Ira PilgrimIRA'S CORNERFilename:N-program

April 24, 2003 (Ira Pilgrim)

Stoned

Oh yeah. You can tell when you've oversmoked --when you try and brush something off your shoulder and it's the floor.

Chris Rush

For a while in the 1960s, I lived alone in a small housing development, mostly inhabited by hippies. Marijuana smoking was routine and, while I didn't use the stuff, I sometimes was mildly affected by it by being in a room full of pot smoke. I was not interested in doing anything illegal.

A few years later Dr. Lincoln Clark, a psychiatrist at the University of Utah Medical School. asked for volunteers to take part in a study on the effects of marijuana. I was curious about its effects, so I volunteered. One of the conditions was that I was not to operate a motor vehicle for 48 hours after the experiment.

I was run through a battery of psychological tests, the purposes of which I did not understand at the time. I was then given a shot glass containing a brown liquid. I was told that it was an extract of marijuana and the reason for doing it that way was so that the dose could be controlled, which was not possible with smoking. After a suitable interval, during which I became progressively drunker (Stoned is the proper word, but it felt about the same to me as when I imbibed a lot of alcohol), I was run through the same battery of tests that I had been given before and asked some questions. I enjoyed the experience in much the same way as I enjoyed being drunk on alcohol. It didn't seem very different to me. I recall one test that was very different. I looked through a stereopticon viewer at a scale that was numbered from 1 to 10 and had a pointer that appeared to be fixed in one place on a horizontal scale. I was asked where the pointer was and I replied that it was at 6.2, or something to that effect. Under the influence of the marijuana, I just laughed when I looked at the scale, because the pointer, which I knew was fixed, just wouldn't stand still. The pointer seemed to move at random all over the scale. I found out later that my sense of time was also severely distorted so that what actually took a short while, seemed much longer (or shorter; I don't remember which).

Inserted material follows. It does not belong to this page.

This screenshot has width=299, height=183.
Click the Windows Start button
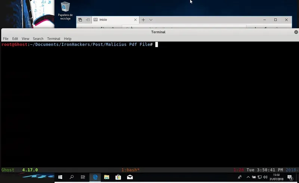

My wife picked me up and drove me home. I felt very potted and enjoyed the feeling. I was very glad that my wife was driving because I was flying pretty high. I did not enjoy the next day, when I had the great granddaddy of all hangovers. This is not supposed to happen with pot. So much for one marijuana myth that states that, in contrast to alcohol, there is no hangover with marijuana. I was told later that I had been given the dose that it usually takes to get someone stoned. It was not, as I had thought, an extra large dose. I guess that I am more susceptible to the effects of the drug than most people.

Another marijuana myth is that it is safe to drive under the influence of marijuana. That myth that it is safe to drive while under the influence of marijuana might also lead some marijuana smokers, as well as non-smokers, to a premature death.

There are a lot of things that can make a driver unsafe besides booze and pot. Many prescription drugs affect perception. A major cause of automobile accidents is the driver being tired or distracted by a number of things, including business, marriage, or something being said on the radio.

If you hope to live to a ripe old age and don't want to kill anyone, the only rational thing to do is not to drive unless you are in complete control of your faculties and your vehicle.